Counsel may identify witnesses whose testimony would support the defense. If that testimony contradicts anything the defendant said during the proffer, calling the witness triggers the waiver. Counsel may identify a line of cross examination that would weaken a government witness. If the implication of the questions contradicts the proffer, the government may introduce the defendant’s own statements in rebuttal. The Second Circuit held in Barrow that proper rebuttal is not limited to direct contradiction. The waiver language is construed to apply to any proffer statements that could fairly rebut the factual assertions defense counsel has made, whether those assertions are explicit or implied.
There are exceptions, though in practice they tend to confirm the rule.
We approach proffer preparation differently than the standard advice suggests. The conventional guidance is to prepare the client to be truthful and complete, and that guidance is correct as far as it extends. What it tends to omit is the trial mapping that should precede the proffer session entirely. Before a client sits down with the government, we construct the defense that would be available if no proffer occurred. We identify the specific factual assertions that defense would require. We then evaluate, claim by claim, which of those assertions the client’s proffer statements would foreclose. The proffer session does not begin until the client understands, in concrete terms, what speaking will cost.
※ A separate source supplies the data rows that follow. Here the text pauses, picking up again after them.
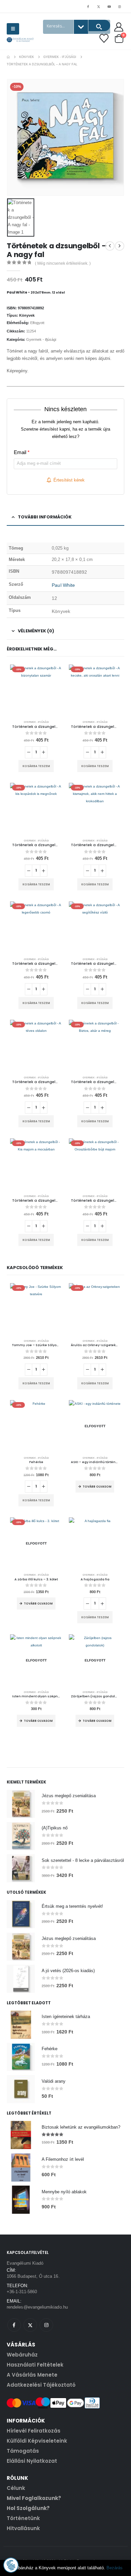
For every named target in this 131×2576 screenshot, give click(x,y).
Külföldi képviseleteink (37, 2440)
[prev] (110, 246)
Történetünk (23, 2518)
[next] (119, 246)
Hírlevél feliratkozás (33, 2430)
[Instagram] (119, 6)
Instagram (46, 2325)
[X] (98, 6)
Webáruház (22, 2354)
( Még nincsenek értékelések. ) (63, 263)
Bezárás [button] (114, 2567)
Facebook (14, 2325)
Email (22, 452)
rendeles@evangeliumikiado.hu (37, 2307)
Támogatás (23, 2450)
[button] (13, 29)
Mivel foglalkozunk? (34, 2498)
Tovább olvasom (97, 1487)
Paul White (63, 585)
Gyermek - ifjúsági (41, 339)
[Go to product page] (95, 1543)
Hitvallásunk (23, 2528)
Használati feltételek (35, 2364)
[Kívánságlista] (104, 38)
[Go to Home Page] (8, 57)
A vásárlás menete (32, 2374)
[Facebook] (88, 6)
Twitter (30, 2325)
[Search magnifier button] (99, 25)
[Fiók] (119, 27)
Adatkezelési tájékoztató (41, 2384)
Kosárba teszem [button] (36, 766)
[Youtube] (109, 6)
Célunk (16, 2488)
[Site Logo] (20, 40)
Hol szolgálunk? (28, 2508)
When to Accept and When to Refuse
The decision to proffer is not a legal question. It is a strategic one, and the variables are specific to the case.
A defendant with limited exposure, strong defenses at trial, and no particular need for the government’s goodwill has little reason to proffer. The risks outweigh the benefits by a margin that most experienced counsel would find dispositive. A defendant facing substantial evidence, cooperating co-defendants, and sentencing guidelines that make cooperation the only realistic path to a tolerable outcome may have no practical alternative.
The variables that matter are not the ones the defendant is thinking about. The defendant is thinking about whether the proffer will lead to a deal. The questions that carry weight are different: what evidence does the government already possess independent of anything the defendant could say; what defenses exist that would survive the proffer’s constraints; what is the realistic probability that cooperation, once begun, will produce the outcome the defendant expects. Something like forty percent of the time, in the cases this office has handled, the proffer does not lead to a cooperation agreement. The government takes the information, pursues its leads, and either charges the defendant on the original theory or offers terms the defendant did not contemplate.
The proffer letter will not explain any of this.
It will be two pages, perhaps three. The language will be clear enough that no court will find it ambiguous. The defendant will read it with counsel, will receive accurate answers to accurate questions, and will sign it with a pen that feels heavier than it should.
The Kastigar waiver occupies a single paragraph in that letter. That is the paragraph that determines whether the proffer is an act of negotiation or an act of disclosure whose consequences the letter itself does not describe. Consultation with counsel who has sat in that room, who has observed what follows the signature and what follows the silence, is where the decision acquires the specificity it requires.
There is a conference room in the federal building where these meetings take place. The table is long enough for both sides and their documents. The session begins with the letter, proceeds through the questions, and ends when the government has what it came for. What happens afterward depends on what was said, what was waived, and whether anyone in the room understood the distance between the two.